Tuesday, August 6, 2013

365 Inspirations—218: Failure and Mistakes


"If you never try, then you'll never know just what you're worth."—Coldplay.

This was post 210 from my 365 Lessons from 2010, which will become a book soon. I'm digging up some of my old posts and I really like this one. Here it is:

Rejection, failure and mistakes are sometimes the name of the game in life. If you are afraid of these then chances are you are afraid of living. Most of us don't live in protective bubbles keeping us out of harms way. Did you ever notice that if you try real hard to avoid certain situations, they end up happening anyway. Do you know how powerful your thoughts are? If you sit there and think, "I know my kids are going to drive me crazy today, but I don't want that." Guess what ends up happening. Or you say in your head, "I probably won't find a parking spot, but I really want one." Well, guess what, no parking spot for you. It's like you're afraid of what's to come and you don't want it to happen and at the same time, in your head, you are already giving it energy.

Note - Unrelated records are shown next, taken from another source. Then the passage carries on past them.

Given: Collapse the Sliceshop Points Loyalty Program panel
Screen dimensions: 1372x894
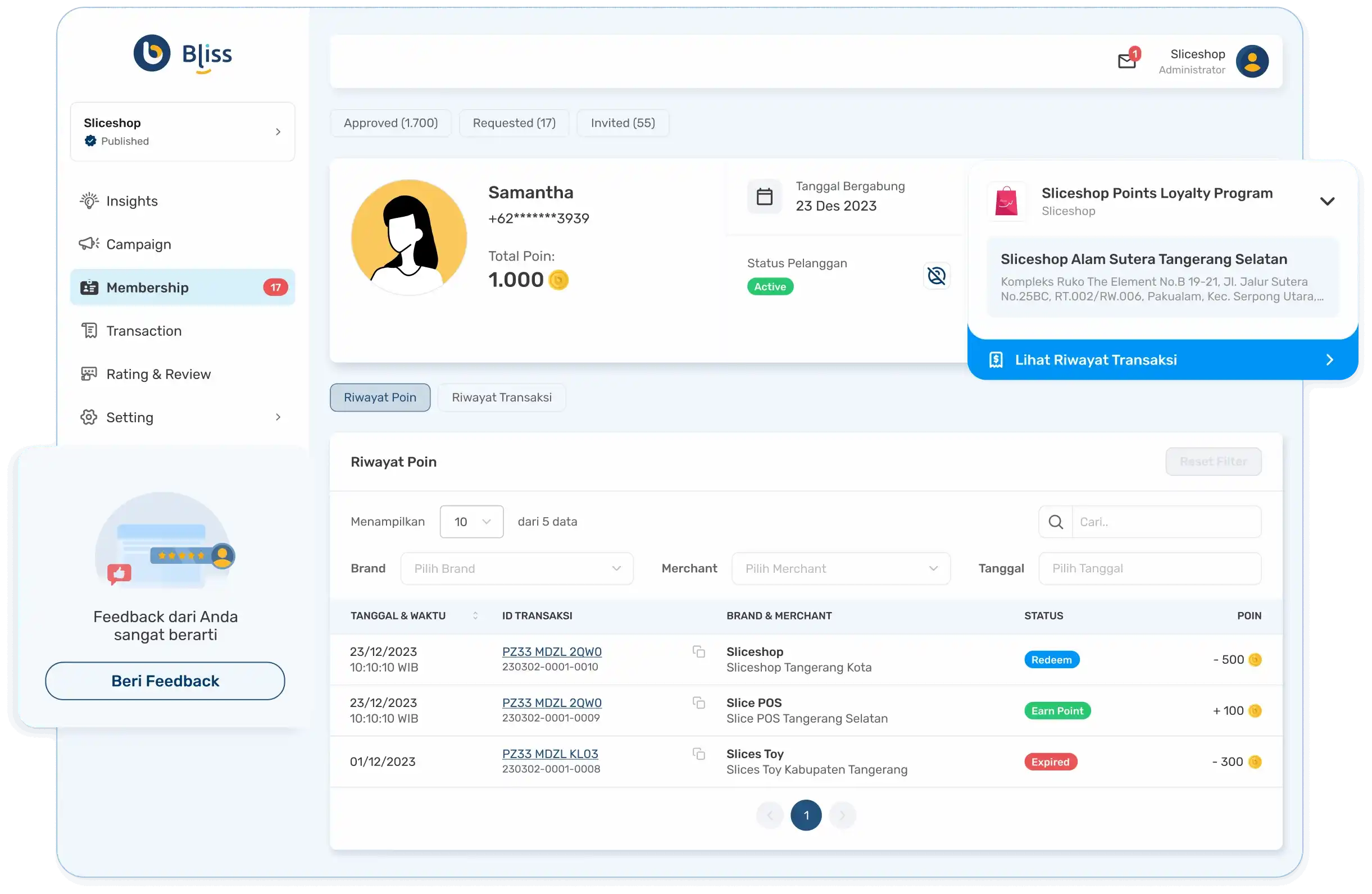Looking at the screenshot, I should [x=1327, y=201].
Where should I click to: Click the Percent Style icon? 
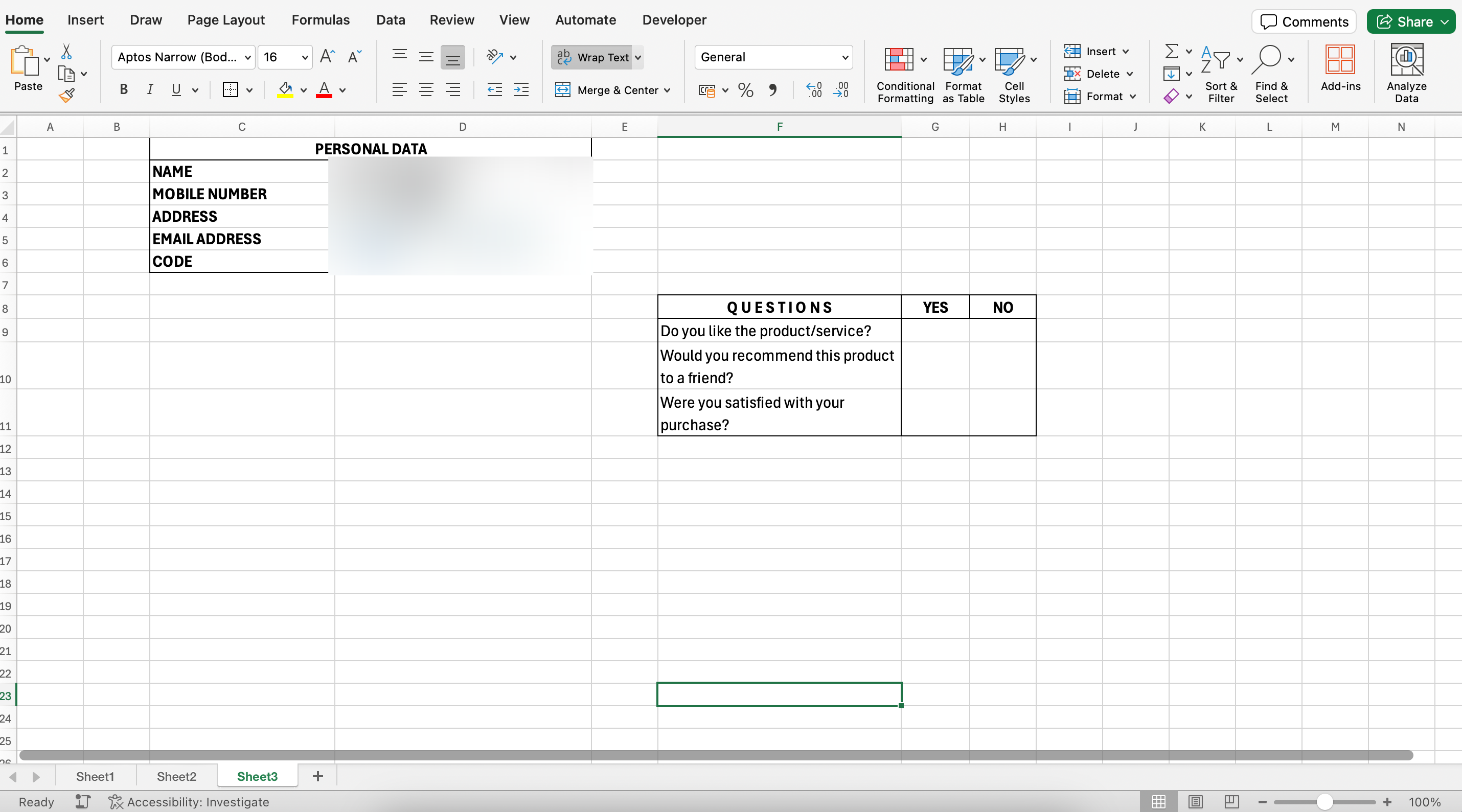[x=745, y=89]
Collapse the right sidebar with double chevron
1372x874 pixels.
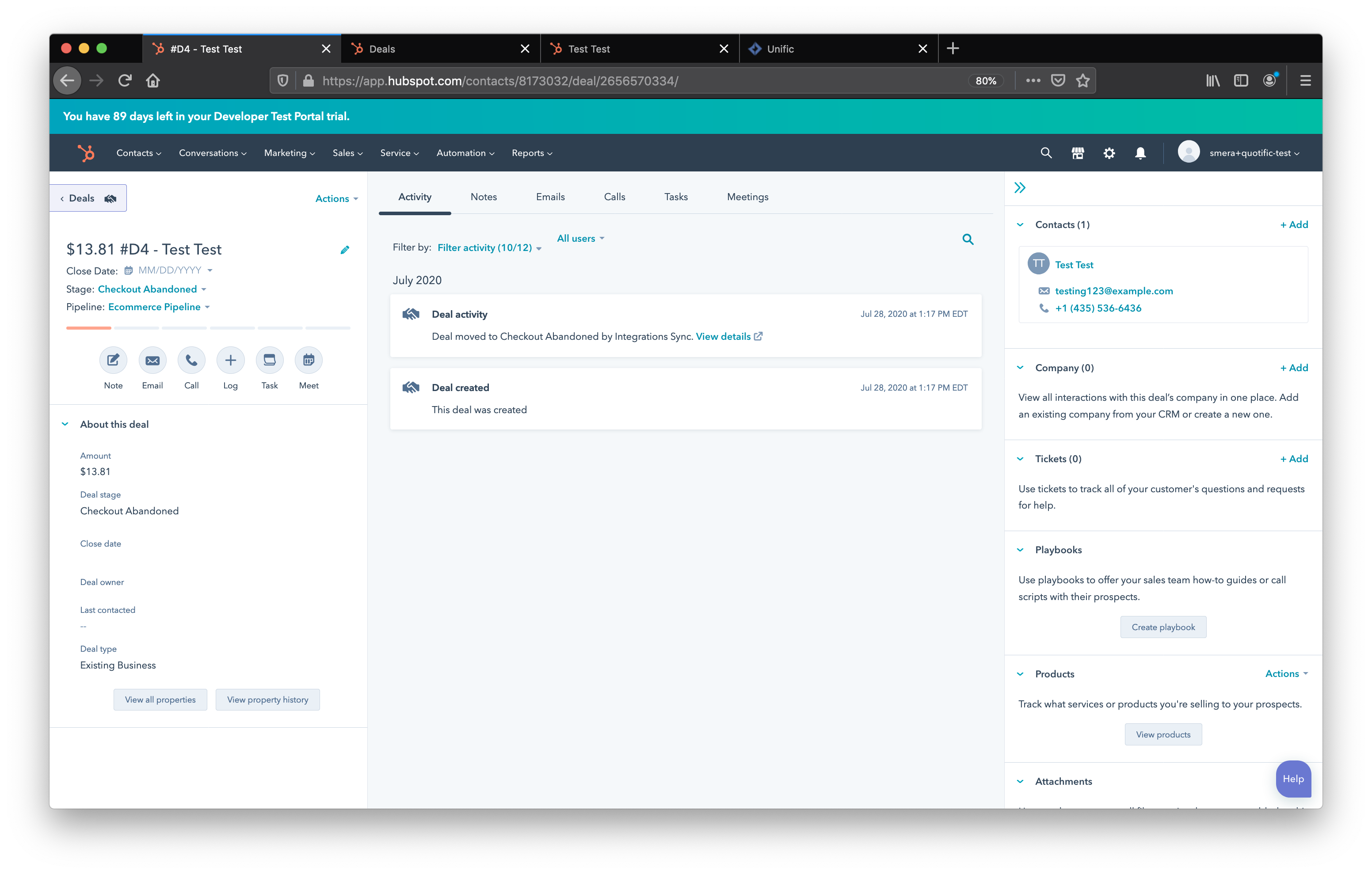(x=1020, y=188)
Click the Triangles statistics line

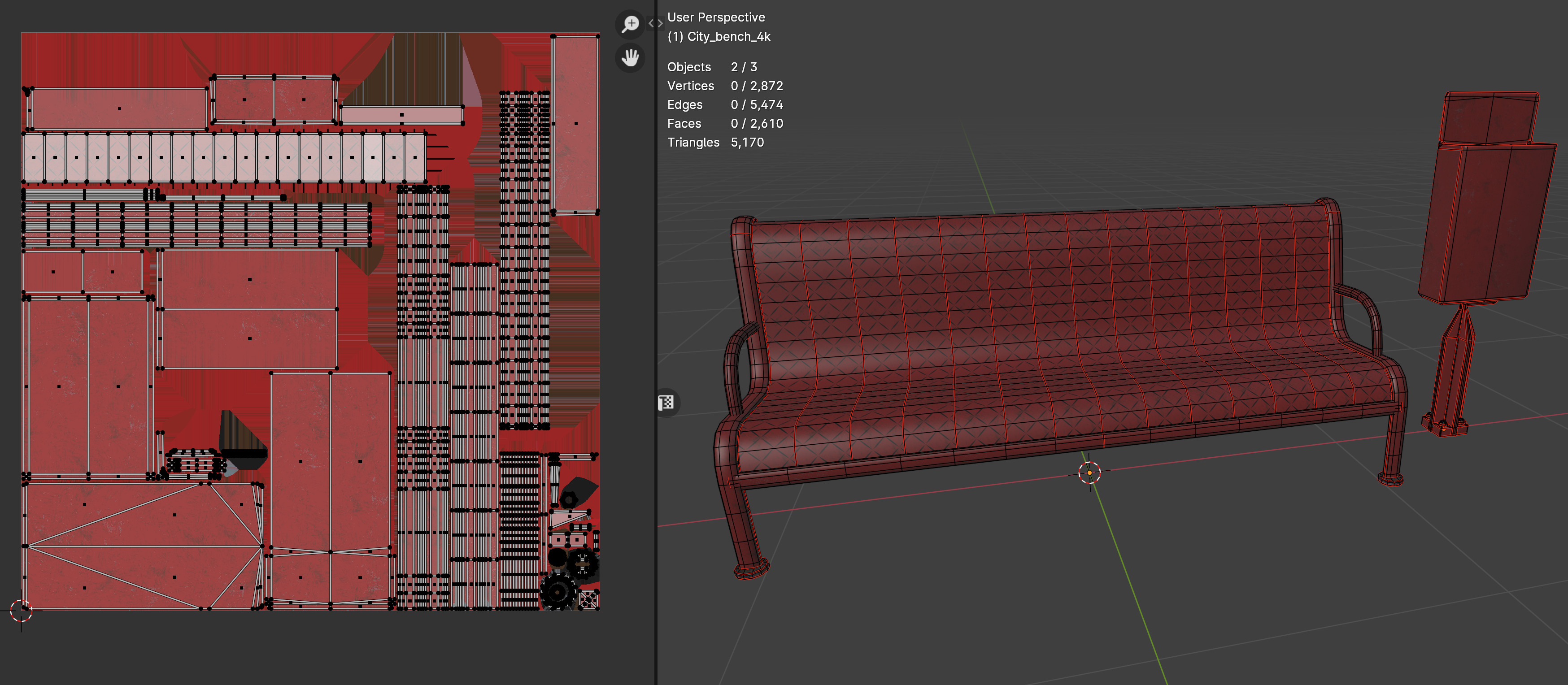point(715,143)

Let go. Just let go. Stop trying so hard to fight the current and just go with it. Then, when mistakes and failure happen, you are much more able to roll with it. Here's a story you'll appreciate:

So, when my agent sent out my book proposal to various publishing houses, I didn't get an immediate acceptance. In fact, I got quite a few rejections. When the first rejection came in via e-mail, I said to my husband, "Well, I got a pass." He almost started jumping up and down. He said, "Congratulations!" How could you blame him. The English language is so weird like that. A pass can mean you made the grade or someone passed on you. He thought it was the former. Kind of like passing your driver's test. You passed! I had to explain to him that a pass in the publishing world means something entirely different. He looked at me and said, "English is a strange language." Don't I know it. I teach English as a Second Language. I can't tell you how many times my students have asked me "Why?" about the idiosyncrasies of English and all I can tell them, when there is no formal rule to explain it, is "Well, I don't know, that's just how it is."

My husband changed everything for me with that story. I started to look at rejections and mistakes as passes. If I got rejected or I made a mistake, I began to look at it as a pass to a new level of understanding. Instead of seeing failure and mistakes as something to be avoided, I saw them as tools to learn from. By using them I uncovered more of what I needed to do and where I needed to go.

When you hit rock bottom, there's nowhere to go but up and if you ask people who seem to have it together if they were always that way, you'd be surprised to learn that many of them hit rock bottom or struggled and had to go through very painful life experiences. Instead of letting those experiences get them down and remain forever stuck at the bottom, those people chose to strap on their climbing boots and, step by step, make their way out of the hole they most likely dug for themselves.

We've all been in that hole at some point in our lives. Life is not smooth sailing all the time. Sometimes there are storms and waves and lightening and thunder and you think, "How am I going to get out of here?" The truth is, you aren't going to get out of here. Not alive anyway. But one thing you have going for you is the fact that you are alive. YOU ARE ALIVE!

It's very easy to forget. You get a big PASS if you're able to recognize how amazing that is. Now, the question is, what are you going to do with this life you have here? Are you going to live in fear of what doom lies around the corner for you? Are you going to stay put in a life situation that just isn't working for you anymore because, well, you don't know what to do and are afraid to try anything new because you might make a mistake or fail? It's your life and it's your choice how you want to live whatever time you have left here.

News flash: Not a single one of us on this planet is perfect. We've all made mistakes and failed at one point or another. Knowing that, what makes you so different from anyone else? 

What do you have to lose? Will you lose your life from making a mistake or failing once in a while?